So in CN IV palsy, the eye would be extorted, that's why the patient needs to tilt his head to the opposite side.

Here's a great video that explains what I said in a more visual way.
http://www.youtube.com/watch?v=AWJg3Juuhvw
 
I always thought that patients tilt their head towards the side with the lesion. With the 4th nerve palsy, the affected eye moves superiomedially (here is some ascii art, X = eye position, I'm showing a R 4th nerve palsy.)

R L
--X ---
--- -X-
--- ---

Wouldn't the patient tilt their head to the right to lower the right eye and raise the left eye to bring them back to their original positions?

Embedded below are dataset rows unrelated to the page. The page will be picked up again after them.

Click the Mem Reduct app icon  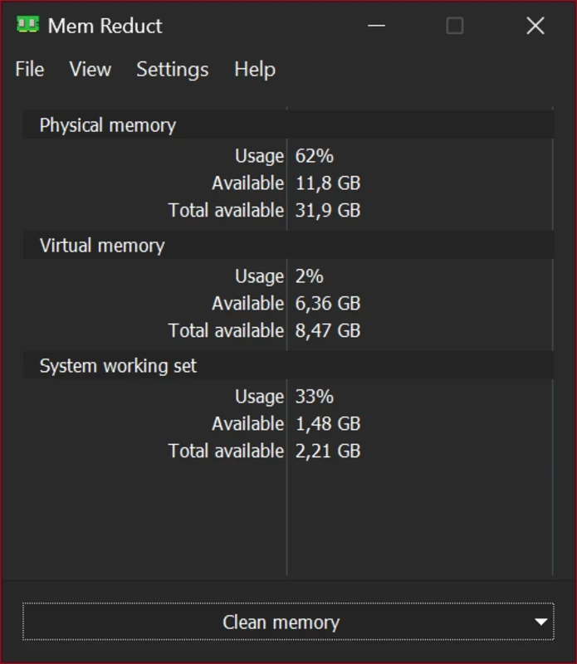click(27, 25)
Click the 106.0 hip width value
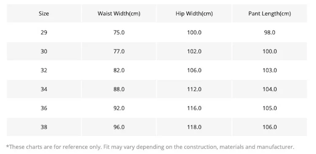This screenshot has width=316, height=154. pos(194,70)
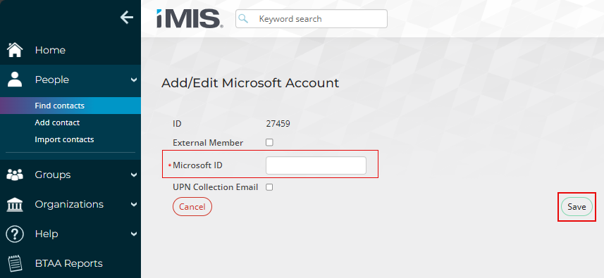Collapse sidebar with the back arrow icon
Viewport: 604px width, 278px height.
[x=127, y=18]
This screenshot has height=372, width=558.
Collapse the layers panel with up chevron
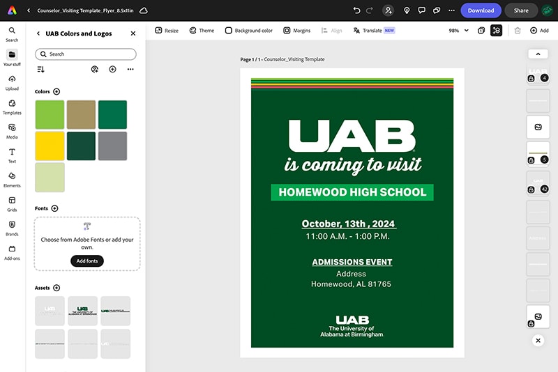pyautogui.click(x=538, y=54)
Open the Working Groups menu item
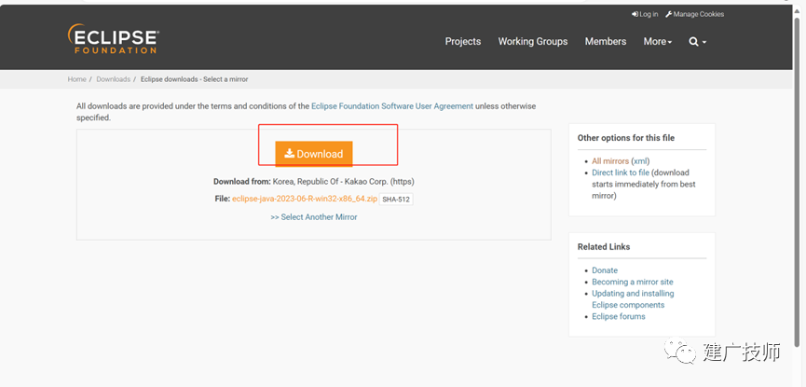806x387 pixels. (x=533, y=42)

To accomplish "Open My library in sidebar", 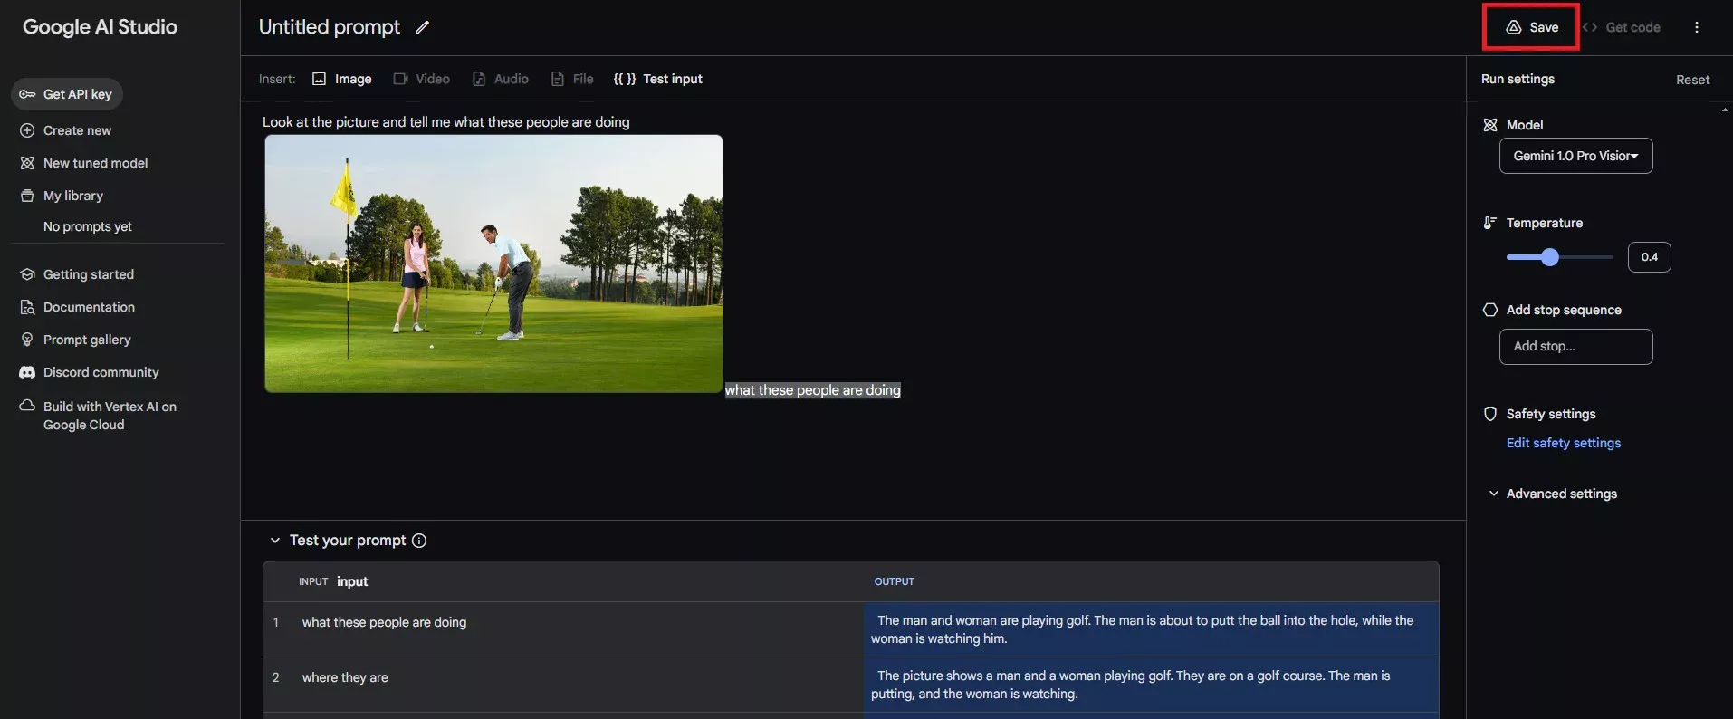I will [x=72, y=196].
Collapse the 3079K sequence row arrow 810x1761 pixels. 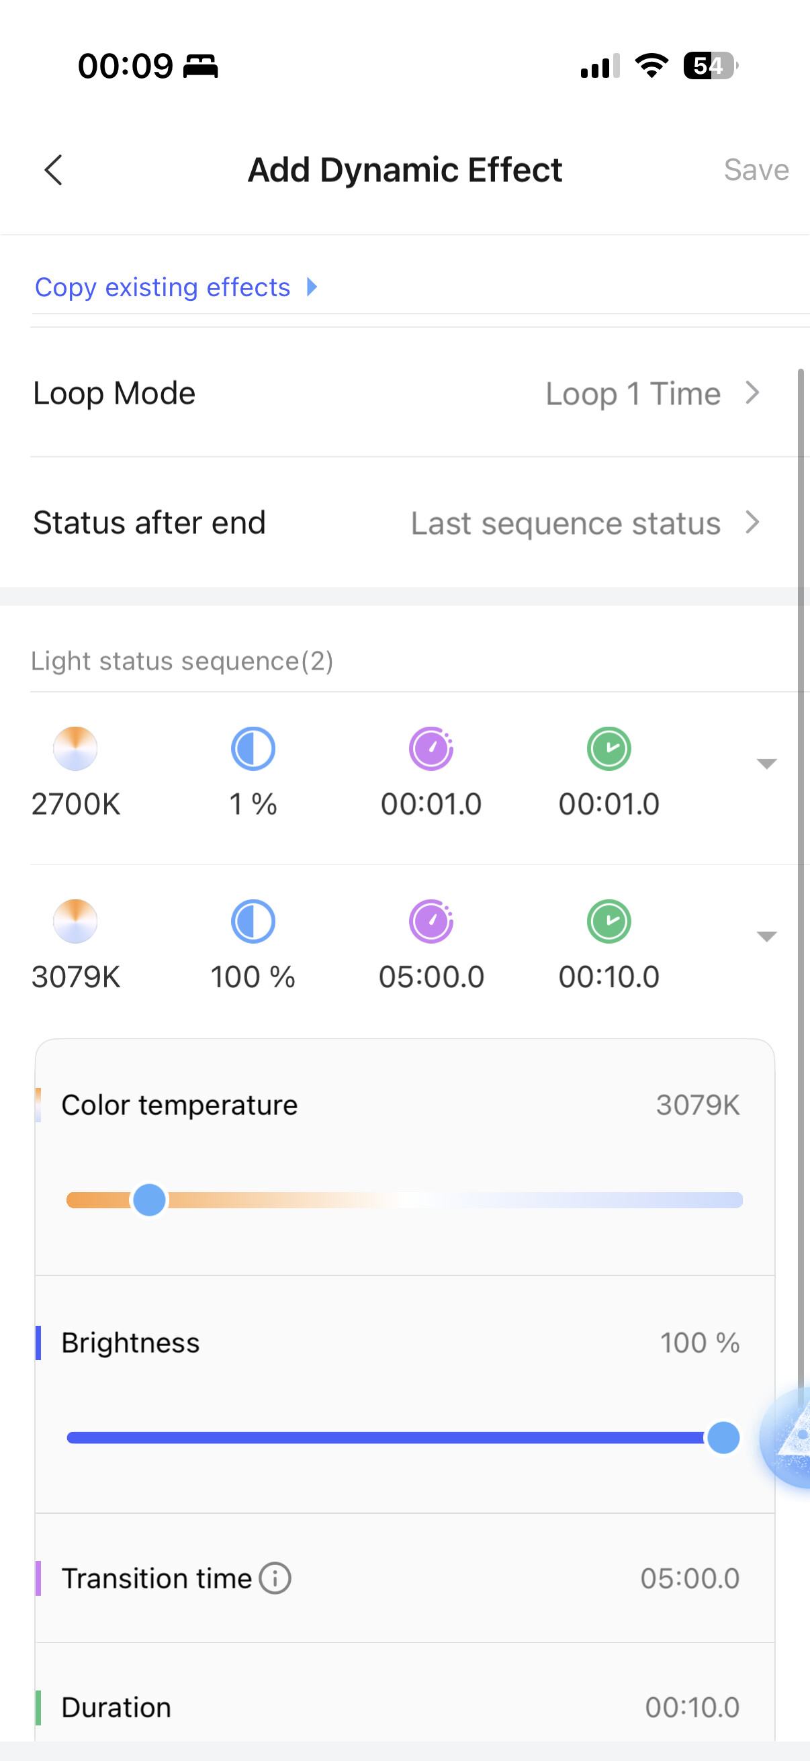click(x=767, y=937)
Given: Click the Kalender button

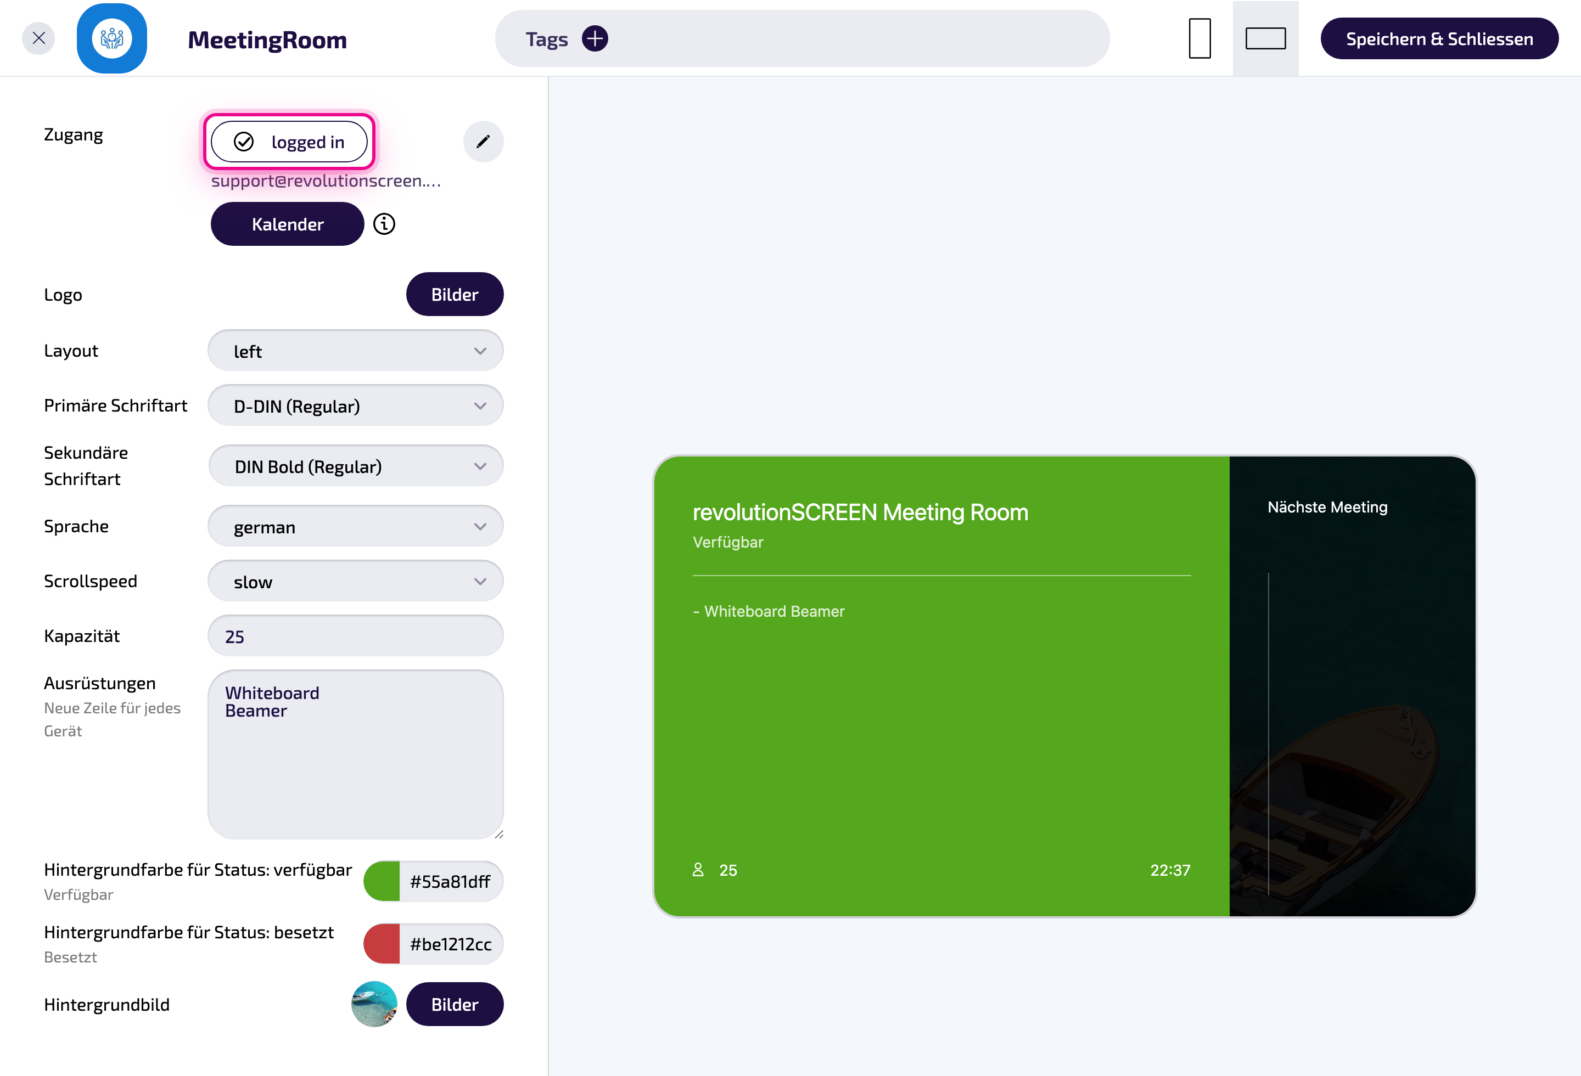Looking at the screenshot, I should click(288, 224).
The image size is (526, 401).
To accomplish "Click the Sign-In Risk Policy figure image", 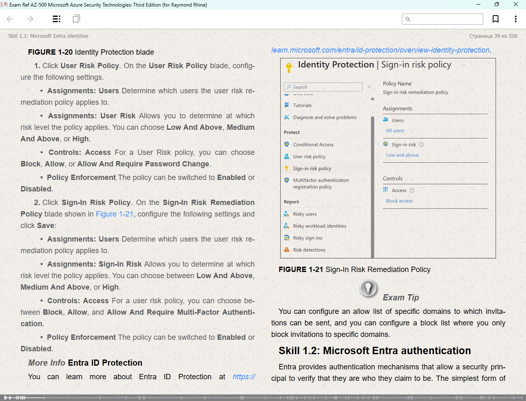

I watched the youtube video above, but he didn't really explain this well. Could someone help me out here?
 
I always thought that patients tilt their head towards the side with the lesion. With the 4th nerve palsy, the affected eye moves superiomedially (here is some ascii art, X = eye position, I'm showing a R 4th nerve palsy.)

R L
--X ---
--- -X-
--- ---

Wouldn't the patient tilt their head to the right to lower the right eye and raise the left eye to bring them back to their original positions? I watched the youtube video above, but he didn't really explain this well. Could someone help me out here?


The problem is with extorting. The right eye is essentially extorted and therefore you need to "intort" your head (lean your head to the left to intort the right eye). In the process, the healthy left eye will intort normally to maintain clear vision.

HY Neuro has a decent diagram. As I understand, the problem is with rotation, not elevation. But please correct me if I'm wrong.
 
Also, watch out for idiotic sources that use "lean the chin to X side", since it's very confusing and no normal person talks that way. Much simpler to talk in terms of leaning your head in relation to your neck (in which case your chin leans in the opposite direction).